Maden çocukları yalnız değil!
Soma faciasında 14 şehit veren Köseler Köyü’ndeki madenci çocuklarının sessiz çığlığını işiten İzmir Büyükşehir Belediyesi, bölgede çok önemli bir sosyal proje yürütüyor. Hem de sessiz sedasız… Kısa süre içinde köye bir anaokulu kuran ve sağlık taramaları başlatan Büyükşehir Belediyesi, küçük yürekleri karanlıktan aydınlığa çıkarıyor. Şimdi sırada çocuklar ve kadınlara yönelik eğitim ve sosyal etkinlik programı var. Benzer bir program, 11 madencinin şehit olduğu Elmadere köyünde de uygulanacak.
- Ege Postası
- 01.06.2014 - 08:46
Psikolog desteği
0 – 6 yaş grubu 22 çocuk ile ilkokula giden 35 çocuğun yararlandığı eğitim programında ilkokul çocukları için de etüt hizmeti veriliyor. Etüt öğretmeni, çocukların derslerine yardımcı oluyor, yabancı dil öğretmeni ise İngilizce eğitim veriyor. Eşrefpaşa Hastanesi doktorları da çocukları göz muayenesi ile ağız ve diş taramasından geçirdi; diş fırçası ve macun dağıttı. Bu haftadan itibaren de Eşrefpaşa Hastanesi’nden görevli uzman bir doktor, haftada bir gün çocuklarla bir araya gelerek yaşanan facia sonrası oluşabilecek travma sonrası stres bozuklukları, kaygı tepkileri, şiddetli üzüntü, yas, depresyon ve diğer duygu durum bozukluklarını azaltmaya çalışacak. İzmir Büyükşehir Belediyesi Sosyal Projeler Dairesi Başkanlığı da bölgedeki çocuklara ve kadınlara yönelik eğitim ve sosyal etkinlik programı başlatacak. Benzer program 11 madencinin şehit düştüğü Kınık’ın Elmadere Köyü’nde de uygulanacak.

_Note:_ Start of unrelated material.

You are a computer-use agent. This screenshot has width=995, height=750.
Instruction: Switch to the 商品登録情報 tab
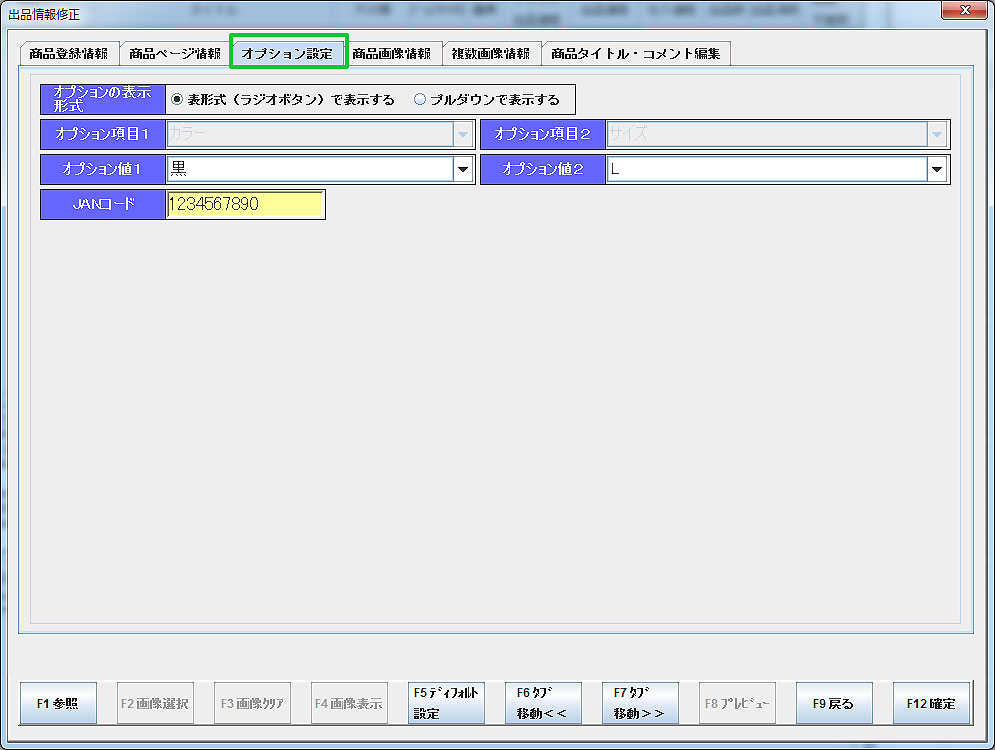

Ne kadar kalmamız gerekiyorsa kalacağız
13 Mayıs’ta yaşanan maden kazasının ardından en çok şehit verilen köylerde “ne yapabiliriz'’diye düşündüklerini ve İzmir Büyükşehir Belediye Başkanı Aziz Kocaoğlu’nun talimatıyla çocuklara öncelik verdiklerini belirten İZELMAN Genel Müdürü Hüseyin Kırmızı, “Yapabildiğimizin en iyisini yapalım dedik. İZELMAN şirketi olarak 8 ana okulumuz, 600’e yakın öğrencimiz var. Bu tecrübemizle yola çıktık. Yaşanan travmalar özellikle 0 – 6 yaş grubu çocukların hayatında şu an fark edilmese bile ileriki yaşlarda büyük etkilere neden oluyor. Bir hafta gibi kısa bir sürede Milli Eğitim Müdürlüğü ve ilçe kaymakamlığından destek alarak köyün okulunda bir sınıfı düzenledik. Tüm eğitici malzemelerimizi, öğretmenlerimizle birlikte buraya taşıdık. Çocuklarımızı stres ortamından uzak tutuyoruz, ilkokul birinci sınıfa hazırlıyoruz. İleride bir çocuğumuzu yaşadığı travmadan kurtarmış olursak, bundan büyük gurur duyarız” diye konuştu.
Köy çocukları ile ailelerinin çok kısa sürede okula uyum sağladığını söyleyen Kırmızı sözlerini şöyle sürdürdü:
“Çocuklarımız burada çok mutlu. Aileler gönül rahatlığı ile sabah saatlerinden itibaren çocuklarını bize emanet ediyorlar. Bir ay sonra onlardaki gelişimi görecek ve daha mutlu olacaklar. Çocuklarımızla birlikte olacak psikologun görüşleri doğrultusunda, ne kadar kalmamız gerekiyorsa o kadar kalacağız.”